The production on “After the Dust Has Settled” is an exhibition of “the everywhere and the how” this EP has traveled. It demonstrates different styles of guitarmanship jockeying for position in genteel sport, taking us through decades of expression and evolutions of taste.  It’s this sonic mosaic that’s warranted the inclusion of the great Country Dave Harmonson on pedal steel–because only after you’ve gone everywhere can you begin to go where Country Dave has gone.

What’s been great about listening to this EP is that the songs are as much about interpersonal relationships as they are about a band coming into its own. The tried and true lovelorn theme throughout serves to give the album a center in which the music orbits, spiraling ever outward in a grander complexity- as if Fibonacci’s number could be played with a shuffle beat.

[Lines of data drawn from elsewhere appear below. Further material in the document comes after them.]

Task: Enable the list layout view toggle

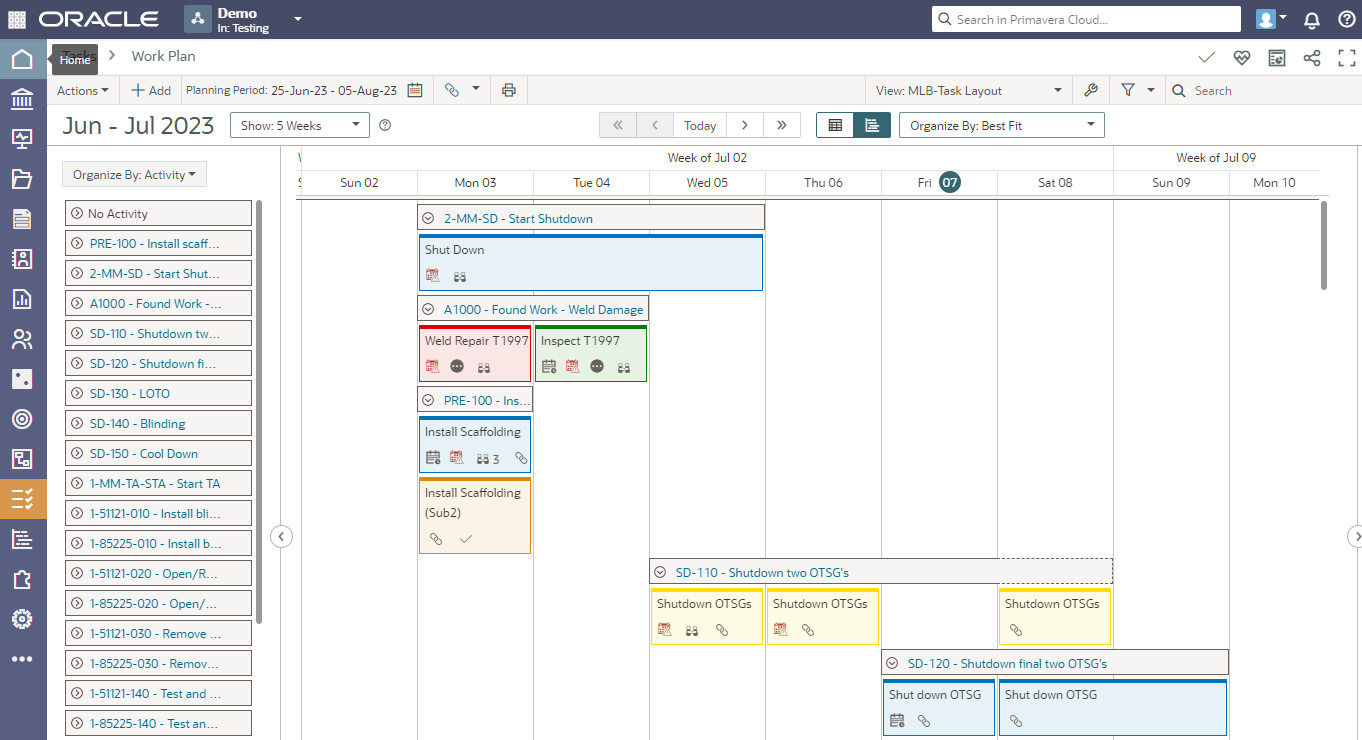Action: (869, 124)
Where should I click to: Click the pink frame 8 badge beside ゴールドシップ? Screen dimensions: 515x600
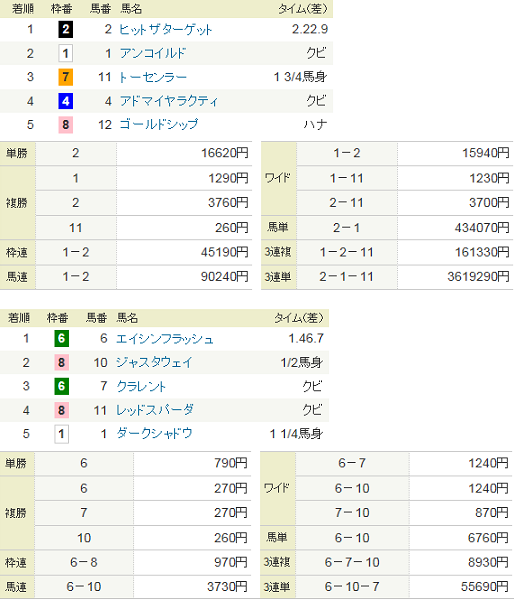(65, 124)
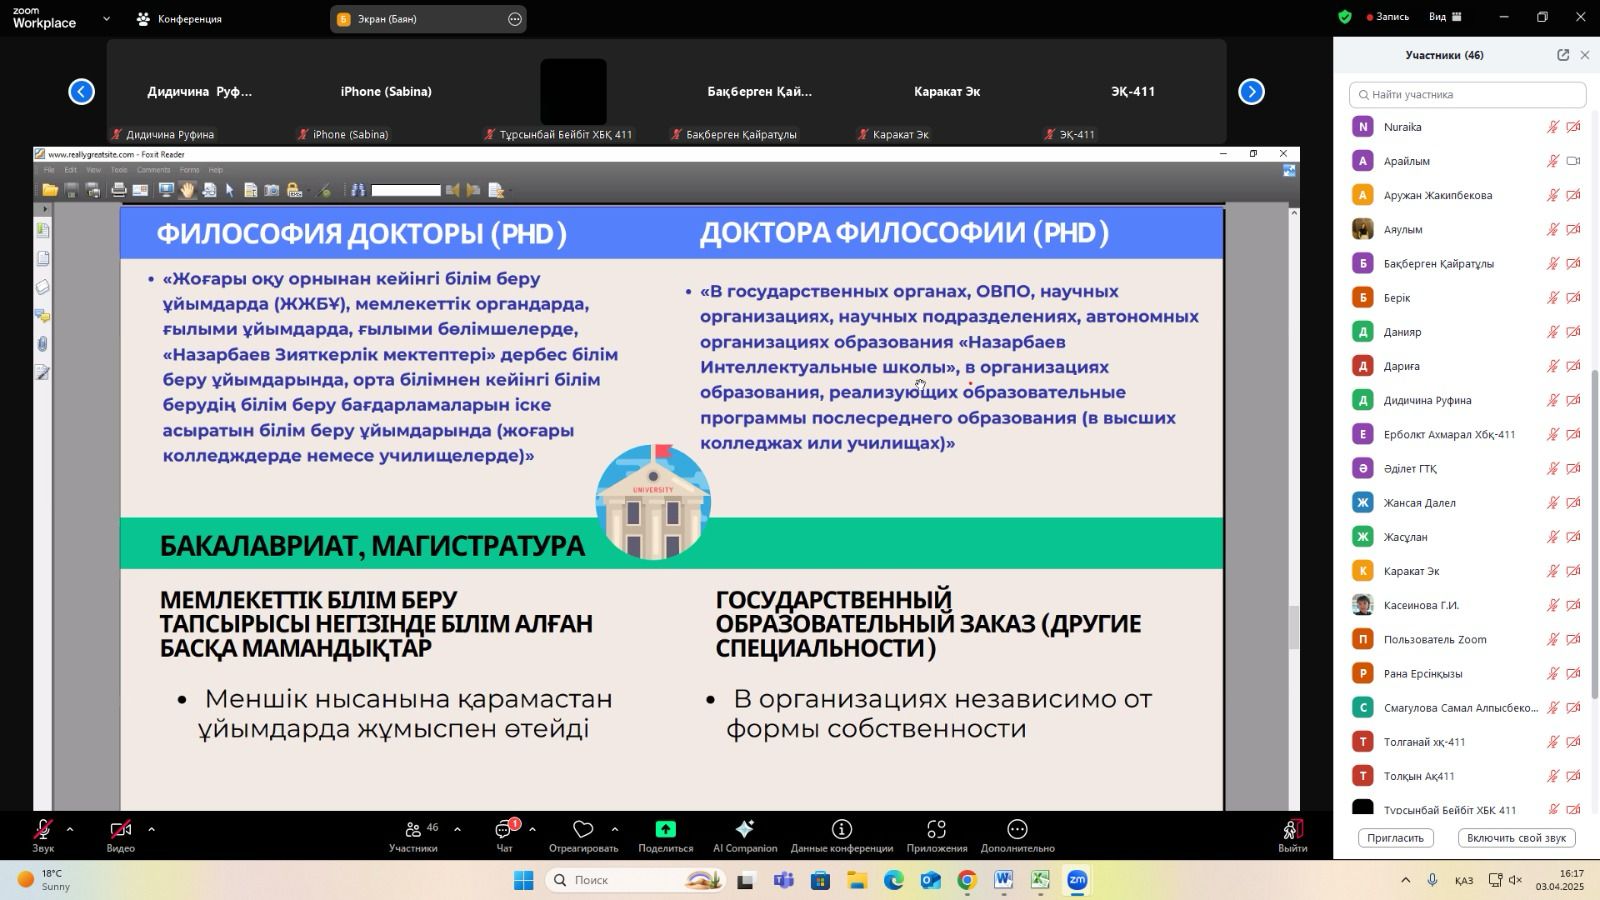The image size is (1600, 900).
Task: Open conference info (Данные конференции)
Action: (x=841, y=830)
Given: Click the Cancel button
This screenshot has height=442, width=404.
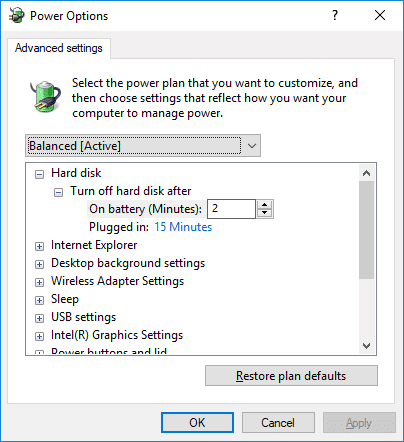Looking at the screenshot, I should pos(278,423).
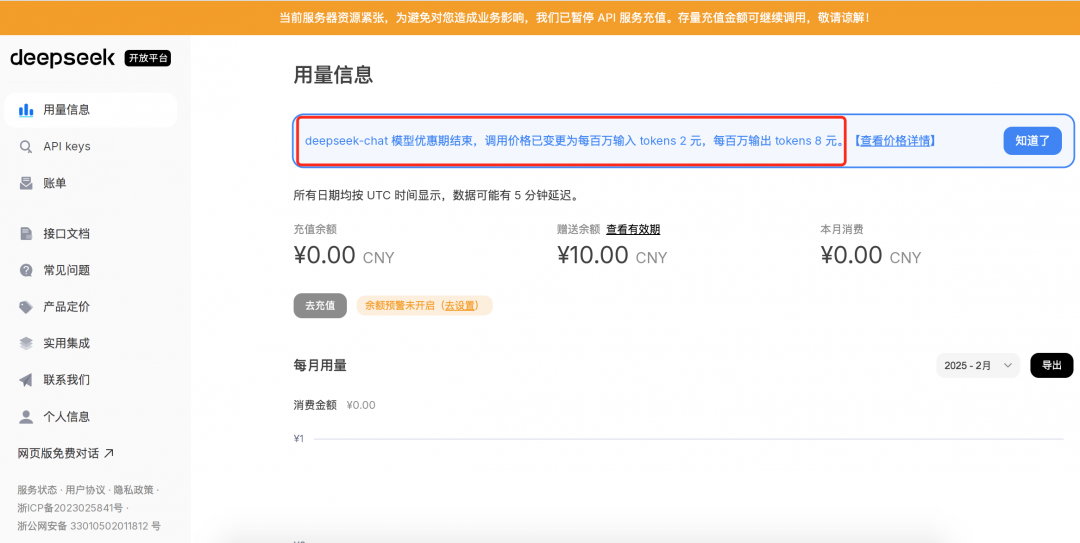Export usage data with 导出 button
This screenshot has width=1080, height=543.
click(1051, 366)
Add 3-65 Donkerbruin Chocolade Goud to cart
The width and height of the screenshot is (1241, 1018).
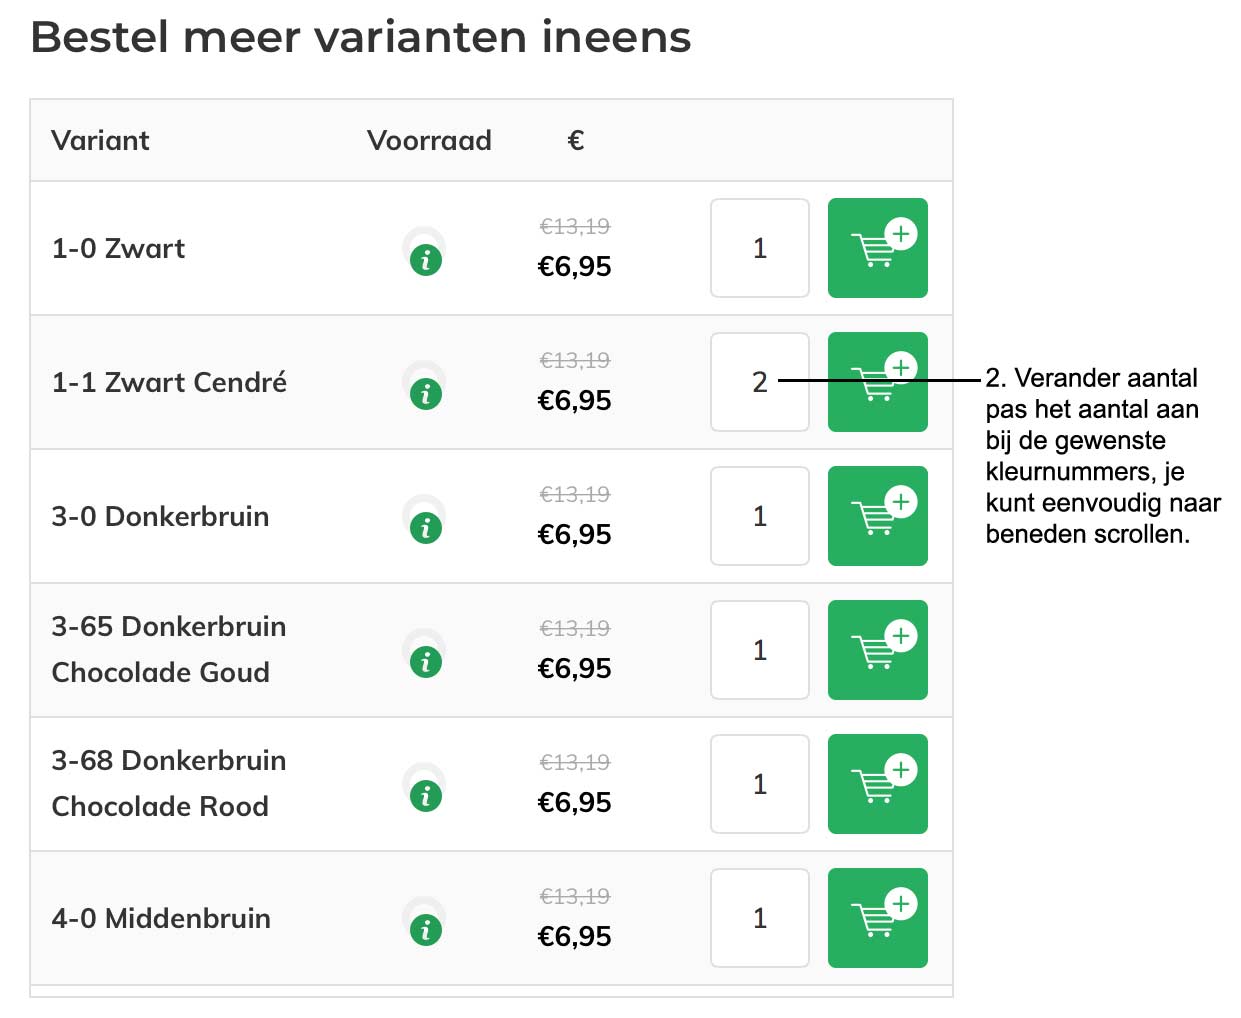(877, 650)
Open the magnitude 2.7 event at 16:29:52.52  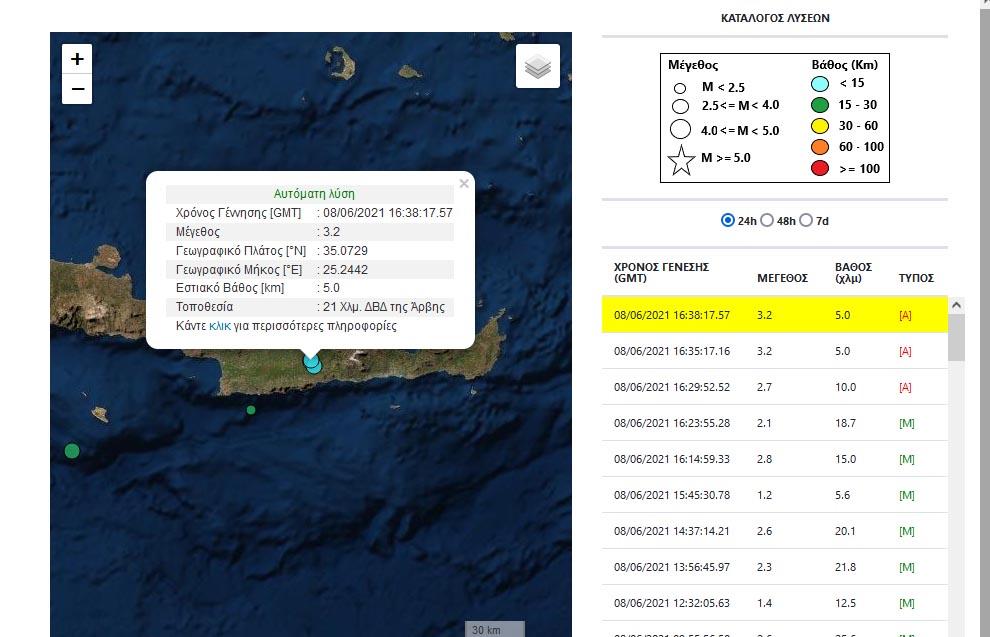click(774, 387)
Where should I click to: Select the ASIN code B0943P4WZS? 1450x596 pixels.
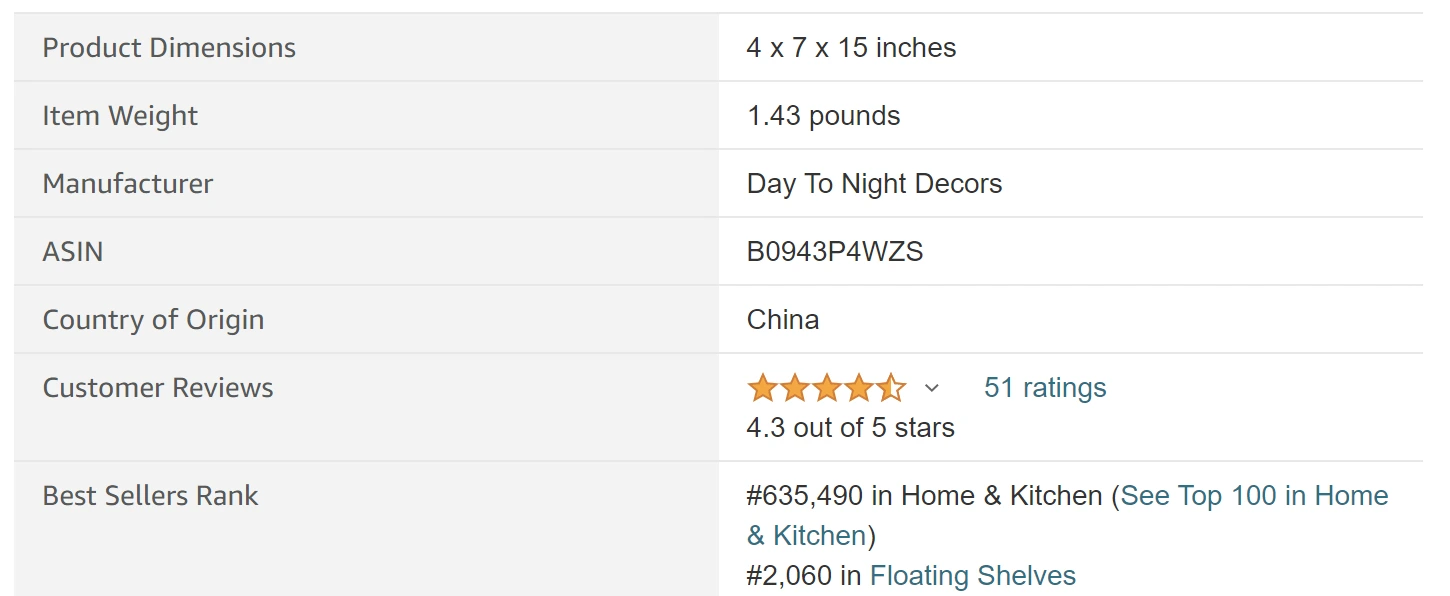click(835, 252)
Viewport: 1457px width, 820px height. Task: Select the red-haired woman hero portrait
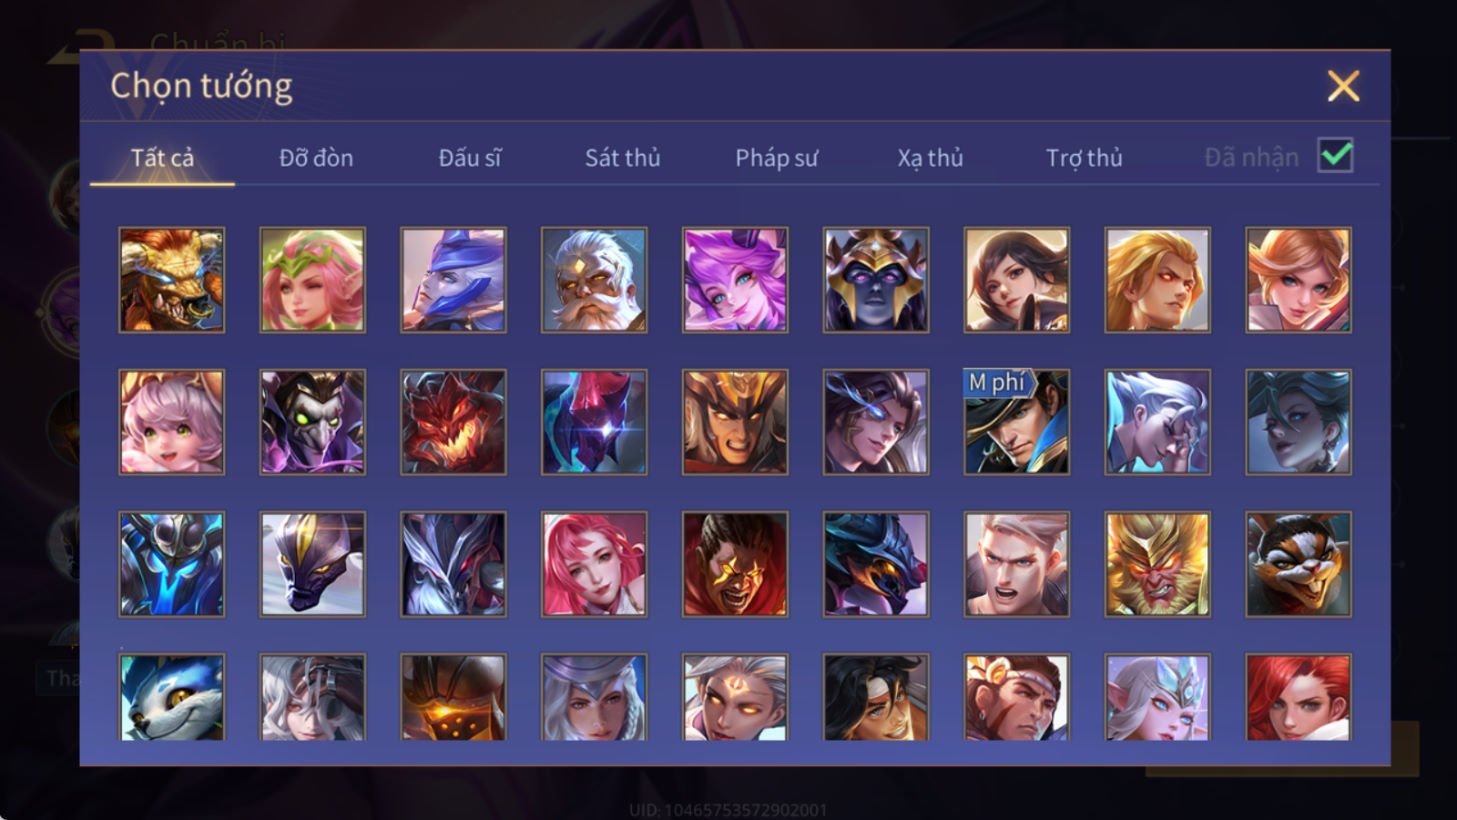[x=1298, y=697]
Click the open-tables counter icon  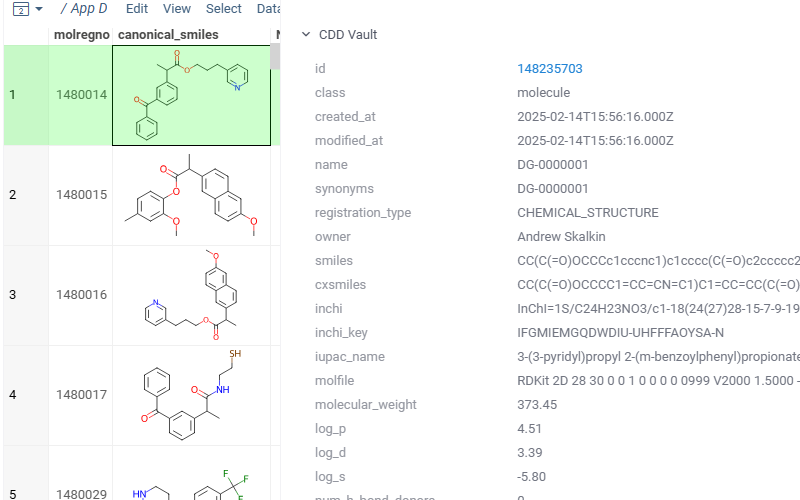21,9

It’s more than fitting to have a PNW heavyweight such as Country Dave Harmonson on the pinnacle song of this album, because I think “The Fool” EP is a changing of the guard for The Rainieros. A Master such as Country Dave on the album’s send-off goes to emphasize The Rainieros’ roles as Journeymen of Country music. The band has historically acted more as an institution of revolving members up until a few years ago (imagine a fraternal lodge with parliamentary offices where folks can be elected in and out). The collective intelligence of the current band holding fast to their stations is evident, and an age of unprecedented enlightenment in the band’s history is currently underway. This album is their laurels, chevrons and fruits of labor–and it is well deserved.